═════ Extracted material

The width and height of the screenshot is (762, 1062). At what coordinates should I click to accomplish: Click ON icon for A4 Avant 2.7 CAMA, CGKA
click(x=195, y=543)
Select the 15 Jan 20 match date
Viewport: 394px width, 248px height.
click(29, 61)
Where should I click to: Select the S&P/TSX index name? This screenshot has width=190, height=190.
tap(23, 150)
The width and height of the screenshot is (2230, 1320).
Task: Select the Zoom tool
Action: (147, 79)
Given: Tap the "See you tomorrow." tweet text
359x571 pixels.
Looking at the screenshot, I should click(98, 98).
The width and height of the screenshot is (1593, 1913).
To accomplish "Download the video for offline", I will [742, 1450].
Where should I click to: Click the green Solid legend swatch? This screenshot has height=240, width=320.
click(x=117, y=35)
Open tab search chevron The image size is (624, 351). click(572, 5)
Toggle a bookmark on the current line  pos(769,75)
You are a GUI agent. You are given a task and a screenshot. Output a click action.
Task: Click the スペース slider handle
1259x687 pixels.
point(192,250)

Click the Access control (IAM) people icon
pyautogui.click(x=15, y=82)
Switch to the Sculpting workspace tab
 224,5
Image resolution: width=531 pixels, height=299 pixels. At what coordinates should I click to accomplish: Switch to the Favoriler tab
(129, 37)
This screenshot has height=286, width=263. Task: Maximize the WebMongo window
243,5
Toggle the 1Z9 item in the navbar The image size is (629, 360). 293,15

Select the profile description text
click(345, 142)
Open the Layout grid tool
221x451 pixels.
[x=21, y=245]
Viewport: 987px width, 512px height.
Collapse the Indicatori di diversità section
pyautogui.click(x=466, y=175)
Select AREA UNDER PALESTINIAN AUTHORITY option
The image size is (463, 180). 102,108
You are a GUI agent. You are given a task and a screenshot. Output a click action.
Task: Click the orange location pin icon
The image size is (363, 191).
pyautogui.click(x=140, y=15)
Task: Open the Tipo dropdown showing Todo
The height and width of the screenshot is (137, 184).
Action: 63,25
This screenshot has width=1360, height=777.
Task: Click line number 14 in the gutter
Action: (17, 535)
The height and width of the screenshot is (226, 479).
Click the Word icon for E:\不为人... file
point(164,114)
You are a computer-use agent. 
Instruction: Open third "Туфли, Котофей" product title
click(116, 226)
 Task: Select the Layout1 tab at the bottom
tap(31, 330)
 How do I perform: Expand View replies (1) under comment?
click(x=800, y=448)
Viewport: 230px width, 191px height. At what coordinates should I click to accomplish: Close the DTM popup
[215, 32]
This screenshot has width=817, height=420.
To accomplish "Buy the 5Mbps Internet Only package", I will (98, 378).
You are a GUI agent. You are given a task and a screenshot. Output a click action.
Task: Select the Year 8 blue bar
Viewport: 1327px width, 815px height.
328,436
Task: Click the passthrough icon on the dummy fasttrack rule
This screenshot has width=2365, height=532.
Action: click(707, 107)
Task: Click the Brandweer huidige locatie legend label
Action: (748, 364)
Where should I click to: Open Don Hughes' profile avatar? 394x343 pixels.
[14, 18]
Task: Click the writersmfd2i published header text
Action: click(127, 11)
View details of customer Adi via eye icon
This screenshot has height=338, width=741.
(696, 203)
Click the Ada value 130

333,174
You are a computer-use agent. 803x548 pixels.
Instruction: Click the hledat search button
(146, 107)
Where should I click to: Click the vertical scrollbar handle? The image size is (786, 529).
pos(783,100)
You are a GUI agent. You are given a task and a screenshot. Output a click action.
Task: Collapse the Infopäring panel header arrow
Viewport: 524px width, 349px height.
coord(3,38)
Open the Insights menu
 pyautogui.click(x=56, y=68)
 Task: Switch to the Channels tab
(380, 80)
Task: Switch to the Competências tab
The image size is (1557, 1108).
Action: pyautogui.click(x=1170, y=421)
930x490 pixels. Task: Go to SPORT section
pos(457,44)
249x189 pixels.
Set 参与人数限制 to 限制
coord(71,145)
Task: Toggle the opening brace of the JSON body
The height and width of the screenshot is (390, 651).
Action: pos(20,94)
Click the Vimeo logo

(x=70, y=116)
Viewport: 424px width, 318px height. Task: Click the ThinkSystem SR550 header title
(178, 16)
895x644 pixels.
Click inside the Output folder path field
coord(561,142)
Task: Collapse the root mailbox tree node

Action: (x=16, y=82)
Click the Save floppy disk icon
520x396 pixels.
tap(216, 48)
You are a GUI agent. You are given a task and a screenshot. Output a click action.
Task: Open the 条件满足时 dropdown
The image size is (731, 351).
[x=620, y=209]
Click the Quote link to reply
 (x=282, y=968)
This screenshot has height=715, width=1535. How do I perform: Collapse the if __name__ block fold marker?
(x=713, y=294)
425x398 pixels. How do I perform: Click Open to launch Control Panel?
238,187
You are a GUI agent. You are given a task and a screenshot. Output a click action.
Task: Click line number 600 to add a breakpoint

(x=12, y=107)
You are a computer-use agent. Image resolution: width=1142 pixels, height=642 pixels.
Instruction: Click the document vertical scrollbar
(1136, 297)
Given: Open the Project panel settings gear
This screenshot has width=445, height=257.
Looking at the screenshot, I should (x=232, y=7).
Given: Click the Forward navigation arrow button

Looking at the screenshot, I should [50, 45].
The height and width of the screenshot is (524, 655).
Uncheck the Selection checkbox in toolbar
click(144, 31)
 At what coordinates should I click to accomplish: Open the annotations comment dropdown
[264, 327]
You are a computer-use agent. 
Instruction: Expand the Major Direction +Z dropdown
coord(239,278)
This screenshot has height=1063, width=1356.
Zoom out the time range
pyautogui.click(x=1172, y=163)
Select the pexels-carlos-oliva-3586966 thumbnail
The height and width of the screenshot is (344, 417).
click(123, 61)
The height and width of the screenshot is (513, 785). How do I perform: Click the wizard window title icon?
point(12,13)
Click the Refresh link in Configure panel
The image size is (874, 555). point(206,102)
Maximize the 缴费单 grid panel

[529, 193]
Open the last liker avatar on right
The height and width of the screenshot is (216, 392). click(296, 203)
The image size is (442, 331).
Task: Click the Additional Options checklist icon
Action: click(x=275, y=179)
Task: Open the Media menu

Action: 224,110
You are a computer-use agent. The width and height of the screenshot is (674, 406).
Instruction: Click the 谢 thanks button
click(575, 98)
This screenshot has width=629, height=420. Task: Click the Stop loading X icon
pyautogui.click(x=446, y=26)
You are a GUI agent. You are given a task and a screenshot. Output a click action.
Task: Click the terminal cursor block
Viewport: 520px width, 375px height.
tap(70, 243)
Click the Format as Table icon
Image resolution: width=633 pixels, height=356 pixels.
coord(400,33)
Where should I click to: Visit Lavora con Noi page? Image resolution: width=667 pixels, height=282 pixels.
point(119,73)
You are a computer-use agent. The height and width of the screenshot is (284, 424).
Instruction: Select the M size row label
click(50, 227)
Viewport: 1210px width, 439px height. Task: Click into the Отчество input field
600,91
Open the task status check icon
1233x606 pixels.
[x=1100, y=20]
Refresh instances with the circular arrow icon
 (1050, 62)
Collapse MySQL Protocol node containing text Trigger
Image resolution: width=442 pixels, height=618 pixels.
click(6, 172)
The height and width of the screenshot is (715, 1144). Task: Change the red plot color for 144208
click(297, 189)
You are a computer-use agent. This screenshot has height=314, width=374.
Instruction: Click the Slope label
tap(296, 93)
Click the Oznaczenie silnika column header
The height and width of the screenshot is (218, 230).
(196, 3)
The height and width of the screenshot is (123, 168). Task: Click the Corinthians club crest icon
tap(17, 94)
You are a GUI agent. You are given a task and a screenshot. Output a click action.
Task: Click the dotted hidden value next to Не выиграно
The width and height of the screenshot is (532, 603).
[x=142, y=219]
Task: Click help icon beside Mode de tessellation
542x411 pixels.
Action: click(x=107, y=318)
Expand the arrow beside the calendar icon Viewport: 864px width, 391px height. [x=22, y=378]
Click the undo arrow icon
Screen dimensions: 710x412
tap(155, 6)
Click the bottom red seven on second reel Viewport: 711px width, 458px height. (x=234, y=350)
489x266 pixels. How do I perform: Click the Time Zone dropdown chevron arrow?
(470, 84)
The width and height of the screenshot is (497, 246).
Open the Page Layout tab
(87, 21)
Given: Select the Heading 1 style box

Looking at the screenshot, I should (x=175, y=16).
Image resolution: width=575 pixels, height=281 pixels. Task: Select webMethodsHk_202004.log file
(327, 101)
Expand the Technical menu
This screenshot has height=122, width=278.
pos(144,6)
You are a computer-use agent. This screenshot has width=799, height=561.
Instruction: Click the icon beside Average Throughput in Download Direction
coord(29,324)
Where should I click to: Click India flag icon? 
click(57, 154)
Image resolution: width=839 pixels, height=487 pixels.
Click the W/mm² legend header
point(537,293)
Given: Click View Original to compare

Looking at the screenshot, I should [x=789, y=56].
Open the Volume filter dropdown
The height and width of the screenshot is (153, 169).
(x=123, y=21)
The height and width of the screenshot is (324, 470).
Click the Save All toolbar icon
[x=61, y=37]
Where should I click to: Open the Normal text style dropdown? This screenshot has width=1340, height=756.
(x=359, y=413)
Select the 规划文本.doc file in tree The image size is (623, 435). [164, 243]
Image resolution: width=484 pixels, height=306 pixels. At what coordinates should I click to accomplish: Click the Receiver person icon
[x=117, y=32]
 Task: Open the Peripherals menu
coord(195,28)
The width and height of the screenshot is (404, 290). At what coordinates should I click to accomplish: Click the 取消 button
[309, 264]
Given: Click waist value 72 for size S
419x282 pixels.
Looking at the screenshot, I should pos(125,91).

══════════

__The task__. Convert the lines of the material starting at the line containing "The height and width of the screenshot is (524, 655)." and ending at the line containing "click(575, 98)" into a JSON list of strings, one string per line. Omit blank lines.

__Response to this task__.
[
  "The height and width of the screenshot is (524, 655).",
  "Uncheck the Selection checkbox in toolbar",
  "click(144, 31)",
  " At what coordinates should I click to accomplish: Open the annotations comment dropdown",
  "[264, 327]",
  "You are a computer-use agent. ",
  "Instruction: Expand the Major Direction +Z dropdown",
  "coord(239,278)",
  "This screenshot has height=1063, width=1356.",
  "Zoom out the time range",
  "pyautogui.click(x=1172, y=163)",
  "Select the pexels-carlos-oliva-3586966 thumbnail",
  "The height and width of the screenshot is (344, 417).",
  "click(123, 61)",
  "The height and width of the screenshot is (513, 785). How do I perform: Click the wizard window title icon?",
  "point(12,13)",
  "Click the Refresh link in Configure panel",
  "The image size is (874, 555). point(206,102)",
  "Maximize the 缴费单 grid panel",
  "[529, 193]",
  "Open the last liker avatar on right",
  "The height and width of the screenshot is (216, 392). click(296, 203)",
  "The image size is (442, 331).",
  "Task: Click the Additional Options checklist icon",
  "Action: click(x=275, y=179)",
  "Task: Open the Media menu",
  "Action: 224,110",
  "You are a computer-use agent. The width and height of the screenshot is (674, 406).",
  "Instruction: Click the 谢 thanks button",
  "click(575, 98)"
]